By Cathy DeDe, Chronicle Managing Editor
“It’s been a very busy summer,” says long-time Log Jam Restaurant manager Tony Grecco.
Despite occupancy limitations due to COVID, “we were filled up for what we could do all through July and August.”
The biggest change, other than 50 percent maximum occupancy, Mr. Grecco said, was with the Log Jam’s signature salad bar.
“We get a lot of calls every day,” he said. “The two questions are, do you have outdoor seating, which we don’t, and do we still have the salad bar?”
Now, rather than diners serving themselves, the wait staff shares the list of offerings, customers select items, and the servers fill plates for them.
“It’s not a hit for the staff,” Mr. Grecco acknowledged, “but it is working and the customers are happy we have a way to do the salad bar. That was probably our biggest obstacle of coming back.”
Last spring, when the pandemic lockdown limited restaurants to take-out service only, Mr. Grecco said he had to let go most of the staff, many long-tenured.
He said he is pleased that in June, when the restaurant reopened for indoor dining, “Everybody got their jobs back.”
“Actually, we needed more people,” a problem most restaurants he’s talked to had, especially given that J-1 International students were not allowed this year.
“We were able to, we are still staying open every day, 11:30 to 9. We have a great core staff, and everyone came back. It was finding the extras we need in the summer, or training them in June or July when we are busy, rather than in May, like we would usually do.”
Mr. Grecco said that even at 50 percent capacity with social distancing, they have about 150 seats and they ran at capacity throughout the summer.
“The clientele in the summer is definitely mostly 90 percent not from this area. It’s downstate, New Jersey, Connecticut, Massachusetts, Pennsylvania. It usually is in the summer.”
He says, “This area was packed all summer. Lake George was crazy. I was in Lake Placid; it felt like New Jersey.”
“We were pretty much full every day,” Mr. Grecco said.
One innovation that worked and he expects to keep: One menu, with the same offerings all day. Previously they had separate lunch and dinner menus, and closed the dining room for an hour and a half to switch service.
“We went right through. It was much easier,” Mr. Grecco said. “It streamlined things and gained us some business in that extra hour and a half. It helped a lot.
“You do [an extra] $500 to $1,000 of sales a day, over a whole month that makes a difference.”
Seating by reservation only, Mr. Grecco said that once they reached capacity, they had to just turn people away, rather than have customers arrive without a reservation and wait for a table.

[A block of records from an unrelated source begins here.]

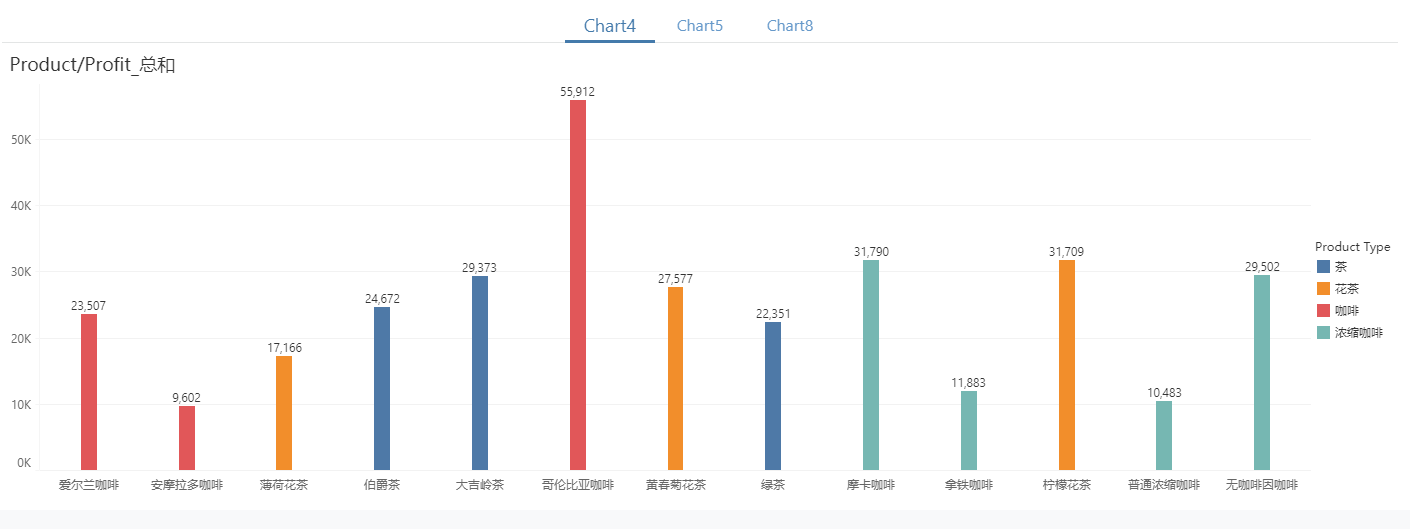Viewport: 1410px width, 529px height.
Task: Select the red 咖啡 legend swatch
Action: coord(1324,311)
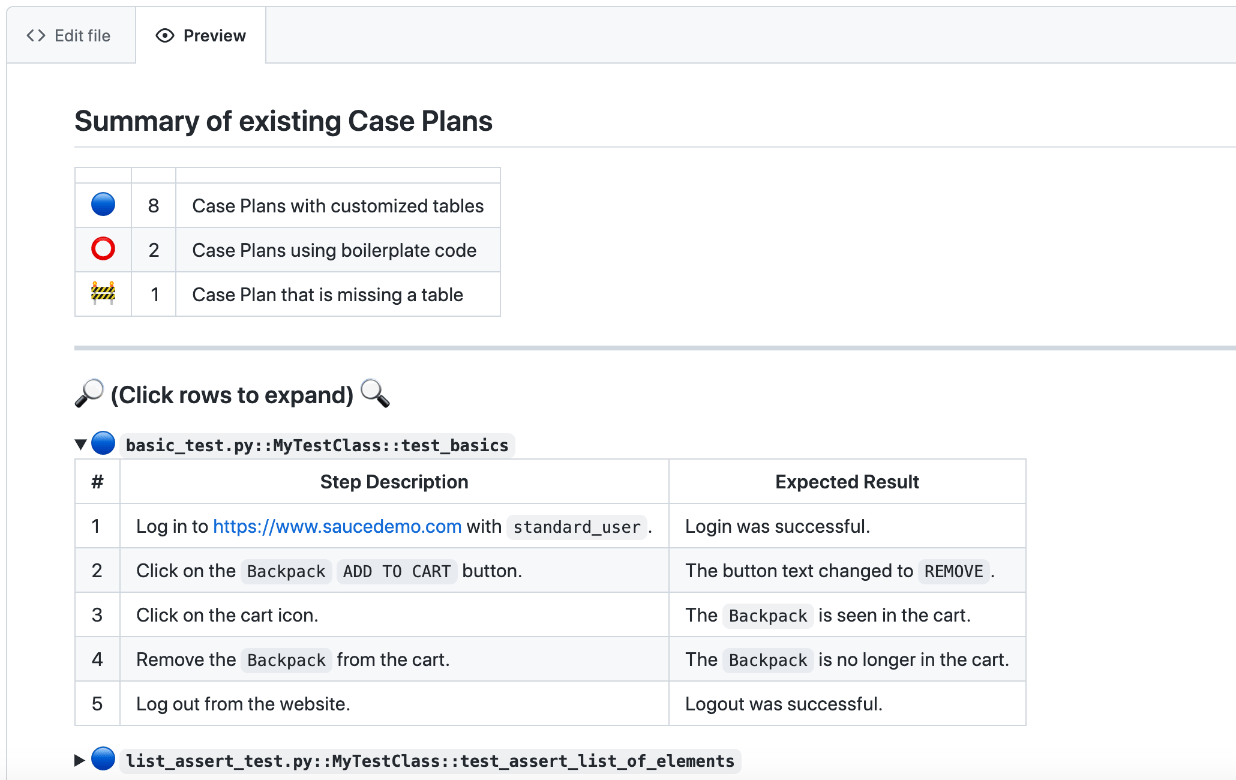Screen dimensions: 1236x780
Task: Click the left magnifying glass icon
Action: point(89,393)
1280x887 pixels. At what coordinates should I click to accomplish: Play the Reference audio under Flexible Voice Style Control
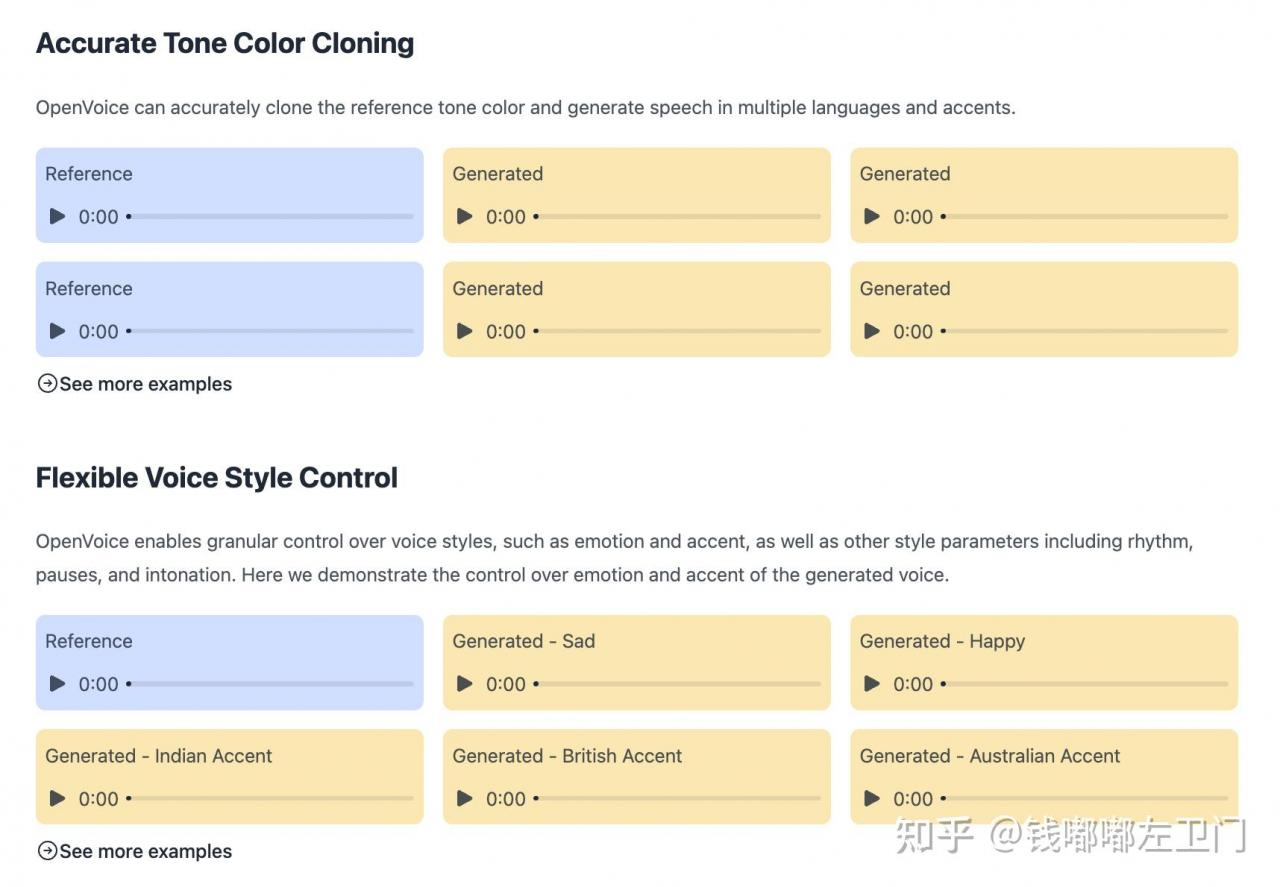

“Normally,” he said, “the front door is mobbed. Now we told people we are full, we are all booked, and maybe they could make reservations for the next day.
“It went very smoothly, spread things out a bit, and we didn’t have that controlled chaos at the front door.”
Meanwhile, he said, “takeout continues to be more than we normally do, though it has slowed down some since Labor Day. Before this year, it was minimal, maybe one a day, or zero…Now it’s 20 or 30 orders a day, 50 to 60 dinners, and big orders.”
Mr. Grecco said, “Business has definitely dropped off quicker than it normally does in the fall. The crowd is older, less families. We are preparing to do 75 percent of what we normally do. Technically, it’s enough that it gets to about what we would usually do in the fall. I’m expecting the weekends to stay strong, even with events like the Balloon Festival not here.”
He said, “I’m a little leery about the Christmas season. We usually do a lot of big gatherings, for businesses and families. We don’t have hardly any holiday parties booked, and probably won’t. But I think we will hold our own. We’ve weathered the hardest part of the summer.”